## Directives:
1 > Please quote the part of the passage about IAM and Tate that opens with the words containing "(random) co:jams: How" and closes with "collaboration: (random) co:jams.".
2 > Using the passage about IAM and Tate, answer these:
(a) Which artist was commissioned for the blue baby?
(b) What is the name of the open-ended collaboration?
(c) To which city did Jen Aarvold fly?
3 > Name every subject that the passage about IAM and Tate says the agile, experimental approach was brought to questions around.

## Text section:

(random) co:jams: How IAM & Tate are exploring the futures of museums
Earlier this year we had the opportunity to team up with Tate to build on our shared interest in the futures of arts and museums. Here, we tell the story of how this collaboration came about and how, together, we brought an agile, experimental approach to questions around youth, arts and institutions in the internet age, in the form of our open-ended collaboration: (random) co:jams.
Chapter One — In Randomness We Trust
It all started with the blue baby…
In the run up to IAM Weekend 15, Tate Collectives Producer Jen Aarvold spotted the infamous blue baby from the event’s opening titles (left), commissioned to artist Claudia Maté. The baby is something of a motif in Claudia’s work, and had previously been exhibited at Tate. Jen had been keeping tabs on Claudia ever since, and after discovering it once more, she flew to Barcelona, came to the inaugural IAM Weekend and joined the family!

## Provided data:
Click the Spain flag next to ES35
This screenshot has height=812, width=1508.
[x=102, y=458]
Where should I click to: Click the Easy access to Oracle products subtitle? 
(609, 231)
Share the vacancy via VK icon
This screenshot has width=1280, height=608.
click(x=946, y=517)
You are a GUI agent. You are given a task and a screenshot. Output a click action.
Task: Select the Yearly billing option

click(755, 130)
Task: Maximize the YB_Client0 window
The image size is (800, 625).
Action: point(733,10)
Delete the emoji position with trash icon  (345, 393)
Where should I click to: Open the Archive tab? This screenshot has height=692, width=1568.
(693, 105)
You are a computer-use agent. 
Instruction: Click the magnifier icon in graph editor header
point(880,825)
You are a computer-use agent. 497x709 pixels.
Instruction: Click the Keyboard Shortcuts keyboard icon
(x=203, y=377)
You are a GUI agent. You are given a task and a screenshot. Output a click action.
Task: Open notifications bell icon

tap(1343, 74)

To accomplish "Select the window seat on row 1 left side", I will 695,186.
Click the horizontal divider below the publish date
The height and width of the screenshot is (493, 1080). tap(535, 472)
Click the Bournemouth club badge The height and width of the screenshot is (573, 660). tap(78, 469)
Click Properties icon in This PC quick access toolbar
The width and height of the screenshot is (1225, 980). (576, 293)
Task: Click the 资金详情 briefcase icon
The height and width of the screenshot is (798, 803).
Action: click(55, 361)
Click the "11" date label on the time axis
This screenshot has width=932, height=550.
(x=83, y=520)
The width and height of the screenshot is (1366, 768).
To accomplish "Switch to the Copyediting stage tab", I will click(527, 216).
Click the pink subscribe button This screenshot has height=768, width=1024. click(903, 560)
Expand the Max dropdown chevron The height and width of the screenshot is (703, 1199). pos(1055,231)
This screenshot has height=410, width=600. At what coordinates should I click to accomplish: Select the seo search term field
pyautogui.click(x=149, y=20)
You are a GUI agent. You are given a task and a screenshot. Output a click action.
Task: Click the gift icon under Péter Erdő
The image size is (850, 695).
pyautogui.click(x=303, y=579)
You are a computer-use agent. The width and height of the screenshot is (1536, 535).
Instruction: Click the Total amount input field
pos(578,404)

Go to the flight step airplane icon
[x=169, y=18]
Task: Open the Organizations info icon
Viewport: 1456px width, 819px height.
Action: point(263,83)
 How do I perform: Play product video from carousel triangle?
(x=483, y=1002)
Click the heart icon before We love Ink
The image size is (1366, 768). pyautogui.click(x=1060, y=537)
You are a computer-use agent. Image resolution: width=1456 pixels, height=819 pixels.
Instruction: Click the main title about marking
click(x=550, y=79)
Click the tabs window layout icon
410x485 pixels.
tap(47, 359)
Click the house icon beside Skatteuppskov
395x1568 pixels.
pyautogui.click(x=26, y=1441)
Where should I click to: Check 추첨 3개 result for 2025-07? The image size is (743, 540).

## Answers to the exercises:
1 >
(random) co:jams: How IAM & Tate are exploring the futures of museums
Earlier this year we had the opportunity to team up with Tate to build on our shared interest in the futures of arts and museums. Here, we tell the story of how this collaboration came about and how, together, we brought an agile, experimental approach to questions around youth, arts and institutions in the internet age, in the form of our open-ended collaboration: (random) co:jams.

2 >
(a) Claudia Maté
(b) (random) co:jams
(c) Barcelona

3 > youth, arts, institutions